EXERCISE –
Please write out exactly the lines from the one with "Given: Toggle the 縞模様 (行) checkbox" through the end of the data below, both ends included, and omit any pictures.

───── INFORMATION GIVEN

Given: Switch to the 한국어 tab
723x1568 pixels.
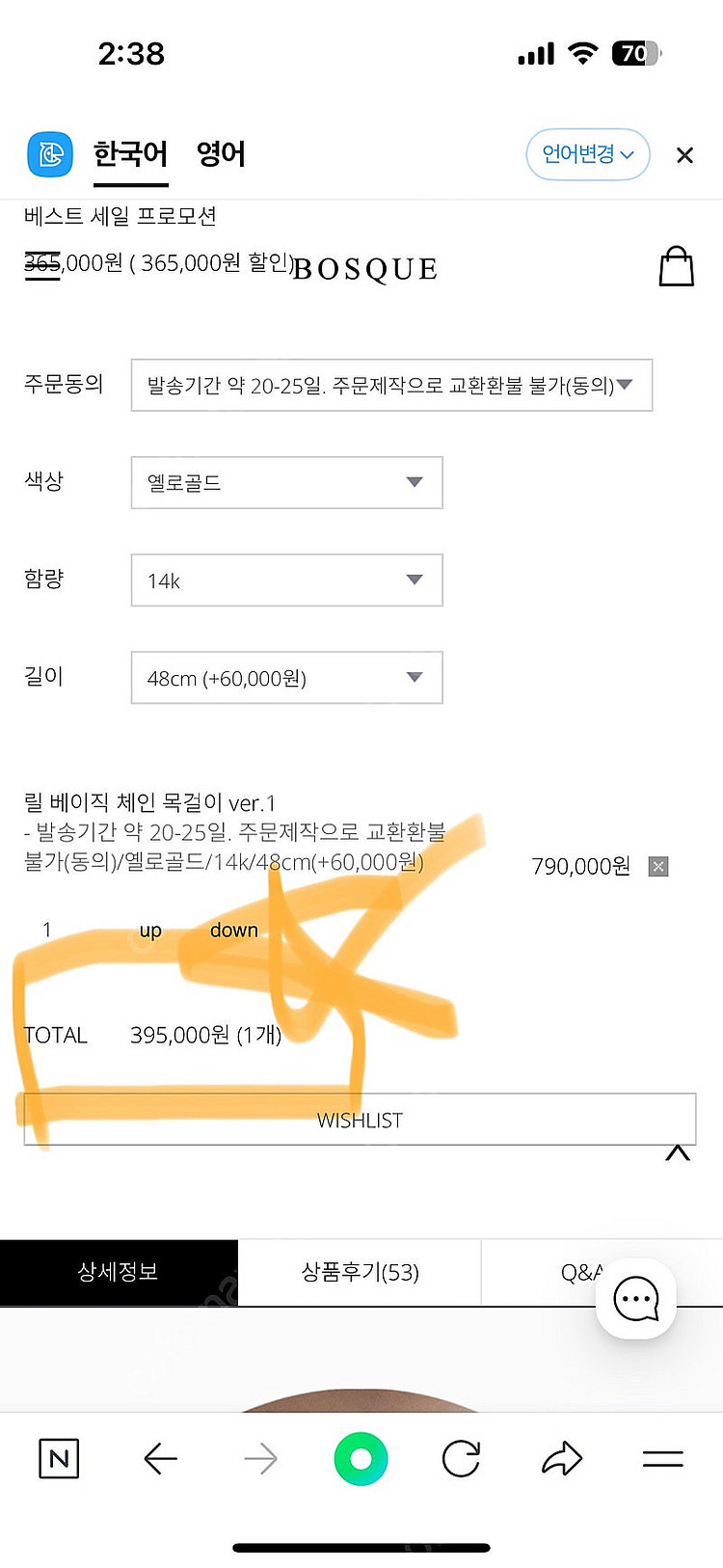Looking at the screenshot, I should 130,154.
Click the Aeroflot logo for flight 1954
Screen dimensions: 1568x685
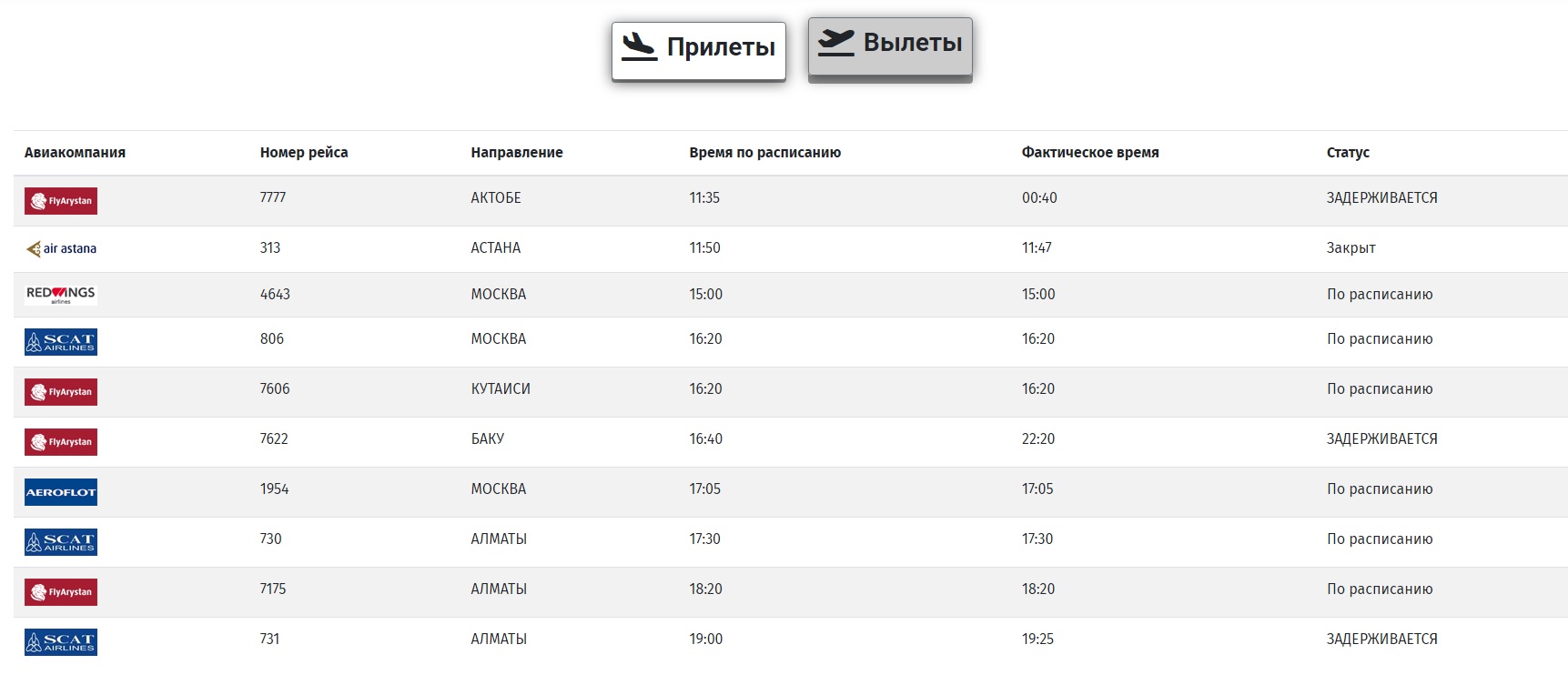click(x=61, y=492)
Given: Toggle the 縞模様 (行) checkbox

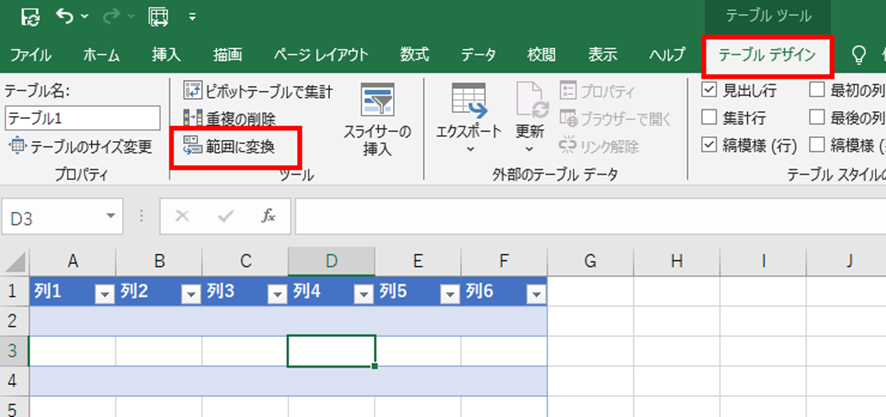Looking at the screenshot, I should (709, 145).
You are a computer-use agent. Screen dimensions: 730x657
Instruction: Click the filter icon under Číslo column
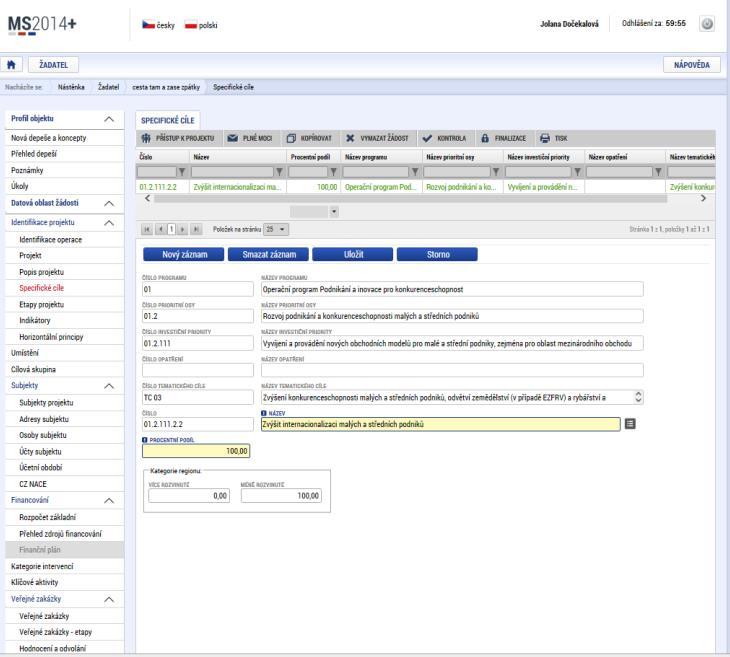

──────────

TASK ANSWER –
Given: Toggle the 縞模様 (行) checkbox

Looking at the screenshot, I should (709, 145).
You are a computer-use agent. Screen dimensions: 730x657
Instruction: Click the filter icon under Číslo column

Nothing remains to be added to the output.